Can ORM make your application faster? Part 1: overview of optimization cases.

I decided to write a set of posts covering various optimization techniques used by ORM tools after writing a reply to this question at StackOverflow. I'd like to break a myth that ORM usage may (and, as many think, will) slow down your application.

In particular, I'm gong to:
  • Describe most interesting optimization techniques used by ORM tools I know;
  • Estimate the complexity of getting the same optimization implemented with "plain SQL" case.
This post provides an overview of optimization cases ORM developers usually care about, so it defines the plan for my further writings.

Optimization cases

From the point of developer, there are following optimization cases he must deal with:

1. Reduce chattiness between ORM and DB. Low chatiness is important, since each roundtrip between ORM and database implies network interaction, and thus its length varies between 0.1ms and 1ms at least, independently of query complxity. Note that may be 90% of queries are normally fairly simple.

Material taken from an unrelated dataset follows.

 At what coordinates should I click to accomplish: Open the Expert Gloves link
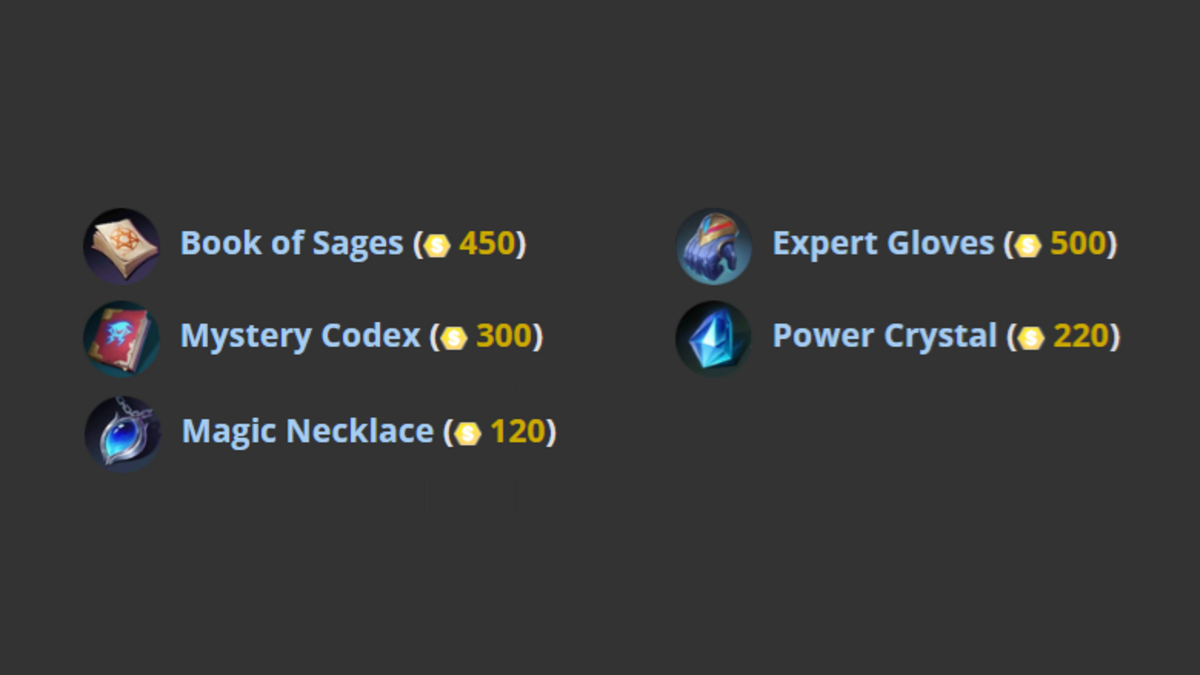(883, 244)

Particular case is SELECT N+1 problem: if processing of each row of some query result requires an additional query to be executed (so 1 + count(...) queries are executed in total), developer must try to rewrite the code in such a way that nearly constant count of queries is executed.

CRUD sequence batching and future queries are other examples of optimization reducing the chattines (described below). Caching API is extreme case of such optimizations, especially when cache isn't safe from the point of transaction isolation (i.e. it is allowed to provide "stale" results).

2. Reduce the size of result sets. Obviously, getting more data then you really need is bad - DB will spend unnecessary time on preparing it, moreover, it will be sent over network, so such an unnecessary activity will affect on other running queries by "eating" a part of available bandwith.

An APIs allowing to limit query result size (SELECT TOP N ... in SQL) and deliver subsequuent parts of result on-demand (MARS in SQL Server 2005 and above) are intended to deal with this issue. Lazy loading is another well-known example of this optimization: fetching large items (or values - e.g. BLOBs) only on demand is perfect, if you need them rarely.

3. Reduce query complexity. Usually ORM is helpless here, so this is solely a developer's headache.

For example, an API allowing to execute SQL commands directly is partially intended handle this case.

4. Runtime optimizations. It's bad when ORM itself isn't optimized well. 

Any ineffeciences at ORM or application side increase transaction length, and thus increase the database server load.

Particular example of runtime optimization is support of compiled queries. Just imagine: translation of simplest LINQ  query like "fetch an entity by its key" in Entity Framework requires nearly 1ms. This time is nearly equal to 10 roundtrips to local database server, i.e. to 10 similar queries, if they'd be compiled. So involvement of just this optimization may reduce the duration of transaction by up to 10 times.